*Given records:*
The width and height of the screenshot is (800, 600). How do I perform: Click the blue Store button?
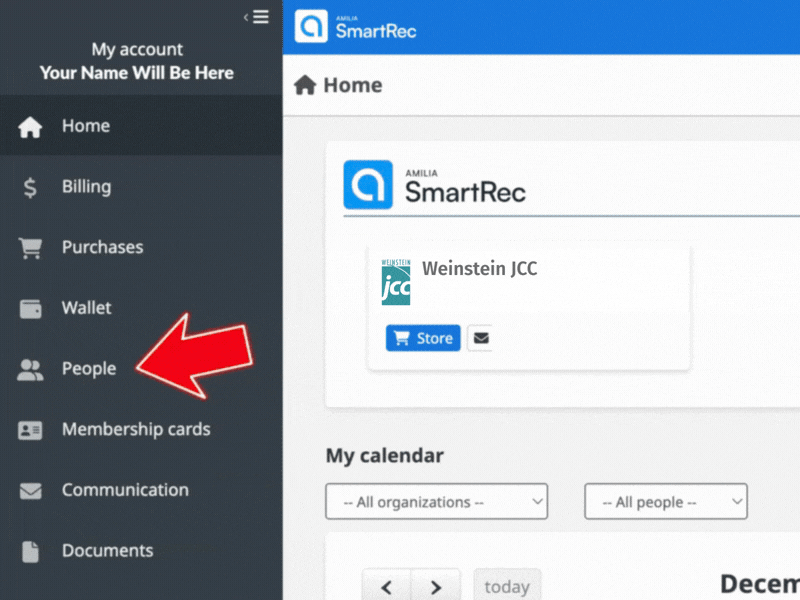[423, 338]
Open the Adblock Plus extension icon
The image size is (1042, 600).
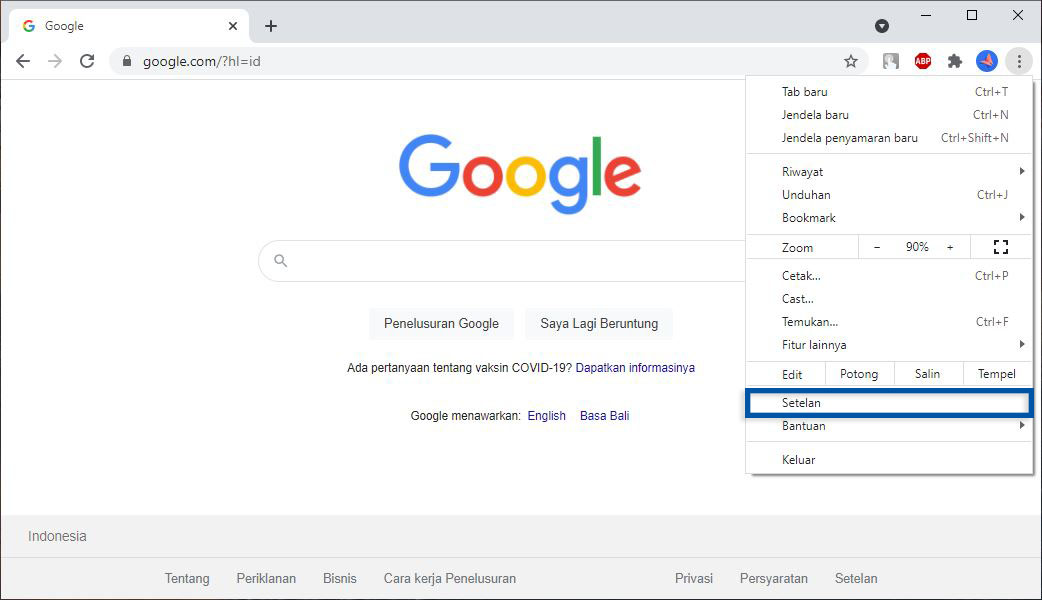tap(922, 61)
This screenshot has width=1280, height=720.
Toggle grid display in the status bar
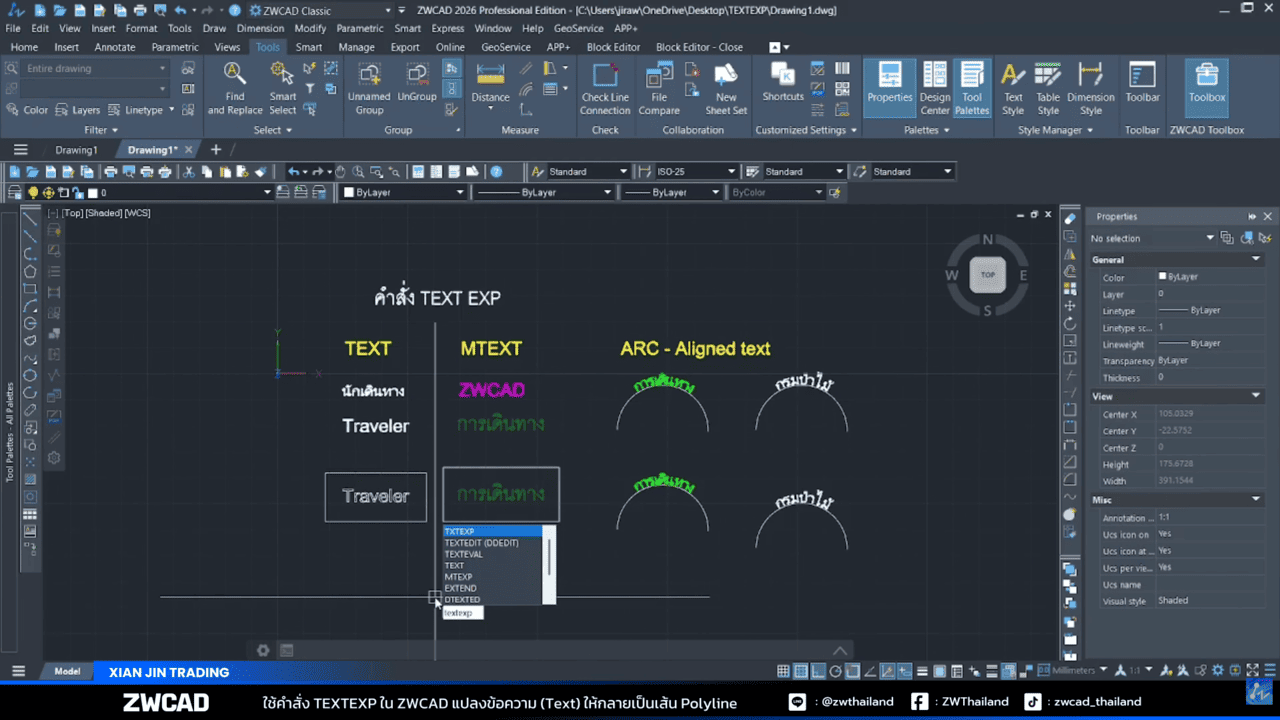coord(800,671)
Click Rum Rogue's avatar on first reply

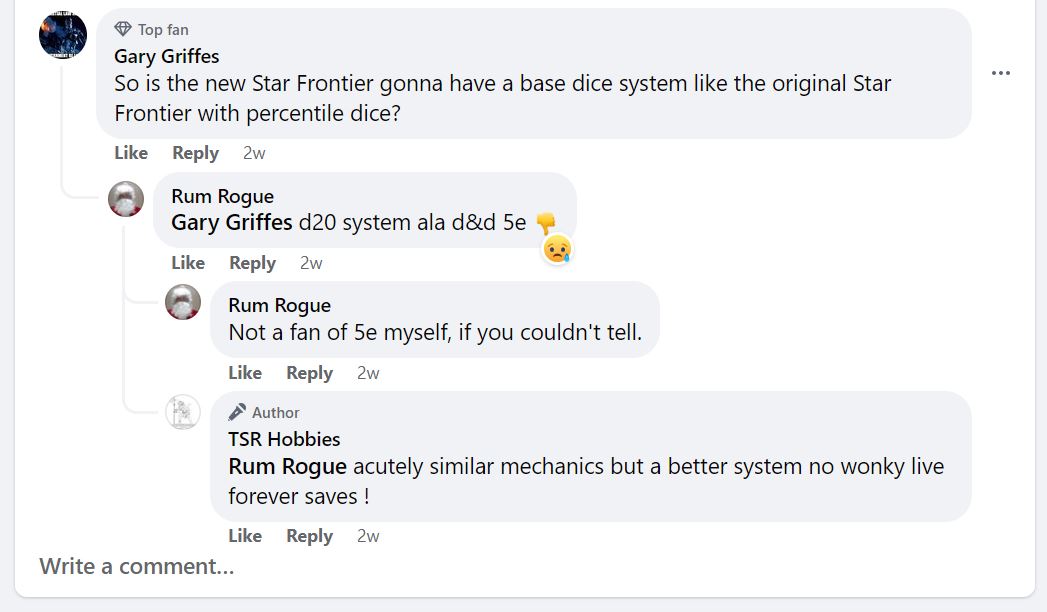(126, 199)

*Work to complete:*
Where the line with "The image size is (1042, 600)." appears, begin there and transcribe exactly through the last line of the data, leaving all pictures aside.

*Your solution:*
The image size is (1042, 600).
tap(922, 61)
This screenshot has width=1280, height=720.
Toggle grid display in the status bar
coord(800,671)
Click Rum Rogue's avatar on first reply

(126, 199)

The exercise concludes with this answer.